_PROMPT_
Rename "incoming" to "inbound" in the entries from the line with "Check private network" to the line with "Action: coord(287,174)", and return only those lines with everything else left as it is.

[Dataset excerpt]

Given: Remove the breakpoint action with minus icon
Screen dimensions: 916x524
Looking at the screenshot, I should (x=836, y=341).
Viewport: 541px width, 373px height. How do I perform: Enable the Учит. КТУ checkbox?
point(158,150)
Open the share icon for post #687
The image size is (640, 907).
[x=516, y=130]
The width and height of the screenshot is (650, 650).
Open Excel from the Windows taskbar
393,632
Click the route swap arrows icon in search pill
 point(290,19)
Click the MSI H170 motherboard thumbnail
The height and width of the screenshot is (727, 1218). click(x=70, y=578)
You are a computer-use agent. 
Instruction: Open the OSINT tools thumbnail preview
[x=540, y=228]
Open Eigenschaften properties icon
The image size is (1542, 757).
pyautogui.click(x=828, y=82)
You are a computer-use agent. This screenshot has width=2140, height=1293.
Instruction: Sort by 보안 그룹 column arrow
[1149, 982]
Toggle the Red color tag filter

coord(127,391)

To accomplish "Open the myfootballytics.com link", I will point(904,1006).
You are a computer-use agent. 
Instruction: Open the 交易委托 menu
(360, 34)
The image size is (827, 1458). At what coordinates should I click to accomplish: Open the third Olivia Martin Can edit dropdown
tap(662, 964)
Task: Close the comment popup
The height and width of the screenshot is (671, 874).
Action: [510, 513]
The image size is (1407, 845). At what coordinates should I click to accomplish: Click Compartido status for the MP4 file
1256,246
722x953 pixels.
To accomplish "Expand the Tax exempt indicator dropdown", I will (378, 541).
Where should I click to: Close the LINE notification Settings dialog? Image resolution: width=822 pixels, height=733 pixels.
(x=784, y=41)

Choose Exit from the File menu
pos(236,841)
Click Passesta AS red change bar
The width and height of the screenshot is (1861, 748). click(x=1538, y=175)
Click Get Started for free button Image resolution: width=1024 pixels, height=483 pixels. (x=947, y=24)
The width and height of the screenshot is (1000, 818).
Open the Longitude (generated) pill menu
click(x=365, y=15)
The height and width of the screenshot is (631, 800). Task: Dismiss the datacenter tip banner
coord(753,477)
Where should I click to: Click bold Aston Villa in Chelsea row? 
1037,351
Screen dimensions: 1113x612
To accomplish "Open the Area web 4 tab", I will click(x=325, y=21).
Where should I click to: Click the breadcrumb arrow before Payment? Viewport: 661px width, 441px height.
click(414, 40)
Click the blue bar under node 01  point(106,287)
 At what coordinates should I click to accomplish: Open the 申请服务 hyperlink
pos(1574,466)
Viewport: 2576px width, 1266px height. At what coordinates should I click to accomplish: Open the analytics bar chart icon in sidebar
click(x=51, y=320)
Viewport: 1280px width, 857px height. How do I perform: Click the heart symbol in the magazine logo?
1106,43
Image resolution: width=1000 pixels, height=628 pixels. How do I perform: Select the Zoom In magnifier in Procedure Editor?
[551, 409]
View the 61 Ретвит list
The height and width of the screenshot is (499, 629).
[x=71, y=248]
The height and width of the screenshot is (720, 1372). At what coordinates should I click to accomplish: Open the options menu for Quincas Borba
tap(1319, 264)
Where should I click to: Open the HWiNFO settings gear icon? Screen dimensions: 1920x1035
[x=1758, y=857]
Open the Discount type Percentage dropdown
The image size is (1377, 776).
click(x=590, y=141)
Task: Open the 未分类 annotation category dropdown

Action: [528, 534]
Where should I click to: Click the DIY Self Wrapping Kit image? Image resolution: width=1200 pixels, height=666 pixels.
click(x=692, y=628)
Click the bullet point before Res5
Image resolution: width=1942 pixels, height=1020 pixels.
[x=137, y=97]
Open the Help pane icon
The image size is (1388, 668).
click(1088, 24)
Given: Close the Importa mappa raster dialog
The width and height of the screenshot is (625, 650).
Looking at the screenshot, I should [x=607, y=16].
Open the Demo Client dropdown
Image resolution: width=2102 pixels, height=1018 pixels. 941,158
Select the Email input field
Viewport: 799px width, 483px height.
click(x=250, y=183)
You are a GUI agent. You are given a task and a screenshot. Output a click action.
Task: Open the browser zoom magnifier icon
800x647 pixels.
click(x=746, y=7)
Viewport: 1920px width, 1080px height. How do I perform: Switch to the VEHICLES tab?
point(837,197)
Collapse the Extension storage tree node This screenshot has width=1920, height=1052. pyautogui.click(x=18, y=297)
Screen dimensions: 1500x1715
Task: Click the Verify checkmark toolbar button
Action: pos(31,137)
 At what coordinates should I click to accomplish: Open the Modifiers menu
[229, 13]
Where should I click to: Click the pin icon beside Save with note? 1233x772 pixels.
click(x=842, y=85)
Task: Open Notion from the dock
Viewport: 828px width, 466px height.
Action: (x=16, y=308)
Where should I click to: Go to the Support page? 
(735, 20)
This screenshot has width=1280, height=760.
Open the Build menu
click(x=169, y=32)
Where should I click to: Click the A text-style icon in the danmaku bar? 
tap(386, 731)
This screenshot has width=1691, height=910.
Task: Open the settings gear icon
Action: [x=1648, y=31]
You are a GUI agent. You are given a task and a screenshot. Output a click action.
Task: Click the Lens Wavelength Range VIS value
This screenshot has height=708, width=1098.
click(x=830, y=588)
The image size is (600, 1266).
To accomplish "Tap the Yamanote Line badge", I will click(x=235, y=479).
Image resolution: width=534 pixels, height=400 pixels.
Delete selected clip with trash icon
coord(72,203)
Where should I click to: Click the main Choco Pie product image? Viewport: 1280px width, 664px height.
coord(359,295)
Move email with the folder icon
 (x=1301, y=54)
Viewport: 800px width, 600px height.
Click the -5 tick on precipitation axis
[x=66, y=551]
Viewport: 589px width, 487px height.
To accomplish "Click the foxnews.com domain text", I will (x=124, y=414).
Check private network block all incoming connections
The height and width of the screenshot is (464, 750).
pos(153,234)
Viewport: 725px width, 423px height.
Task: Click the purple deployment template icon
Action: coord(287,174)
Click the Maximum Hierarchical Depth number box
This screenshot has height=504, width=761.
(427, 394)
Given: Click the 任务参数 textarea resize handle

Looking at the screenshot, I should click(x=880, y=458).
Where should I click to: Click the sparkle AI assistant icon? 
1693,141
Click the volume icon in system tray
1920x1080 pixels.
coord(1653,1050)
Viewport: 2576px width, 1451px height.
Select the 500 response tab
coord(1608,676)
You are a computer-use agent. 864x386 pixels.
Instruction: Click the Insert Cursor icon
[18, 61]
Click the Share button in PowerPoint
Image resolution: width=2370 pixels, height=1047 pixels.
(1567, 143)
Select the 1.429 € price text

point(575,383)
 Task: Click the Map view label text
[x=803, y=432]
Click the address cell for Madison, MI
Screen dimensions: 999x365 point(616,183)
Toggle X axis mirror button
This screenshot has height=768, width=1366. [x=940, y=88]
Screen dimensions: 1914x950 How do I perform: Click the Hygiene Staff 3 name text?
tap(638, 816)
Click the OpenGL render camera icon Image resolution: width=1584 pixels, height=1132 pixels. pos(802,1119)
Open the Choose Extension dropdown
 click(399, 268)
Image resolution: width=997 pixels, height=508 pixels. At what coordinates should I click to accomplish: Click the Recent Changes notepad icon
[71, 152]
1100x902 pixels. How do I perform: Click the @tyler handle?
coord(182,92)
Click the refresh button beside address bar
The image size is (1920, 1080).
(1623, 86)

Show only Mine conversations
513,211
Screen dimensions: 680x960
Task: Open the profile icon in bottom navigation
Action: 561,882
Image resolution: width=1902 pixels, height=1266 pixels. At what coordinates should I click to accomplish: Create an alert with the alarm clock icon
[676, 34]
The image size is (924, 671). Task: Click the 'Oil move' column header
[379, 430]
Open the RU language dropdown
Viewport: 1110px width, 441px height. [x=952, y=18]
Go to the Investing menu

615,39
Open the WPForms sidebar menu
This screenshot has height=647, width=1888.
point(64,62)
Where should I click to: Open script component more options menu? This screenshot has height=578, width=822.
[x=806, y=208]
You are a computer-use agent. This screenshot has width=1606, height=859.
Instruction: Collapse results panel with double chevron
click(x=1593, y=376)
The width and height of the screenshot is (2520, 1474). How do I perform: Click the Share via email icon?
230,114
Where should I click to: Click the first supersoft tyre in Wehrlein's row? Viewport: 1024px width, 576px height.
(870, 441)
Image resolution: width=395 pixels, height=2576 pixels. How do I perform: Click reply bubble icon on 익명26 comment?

_ANSWER BELOW_
Check private network block all inbound connections
The height and width of the screenshot is (464, 750).
pos(153,234)
Viewport: 725px width, 423px height.
Task: Click the purple deployment template icon
Action: coord(287,174)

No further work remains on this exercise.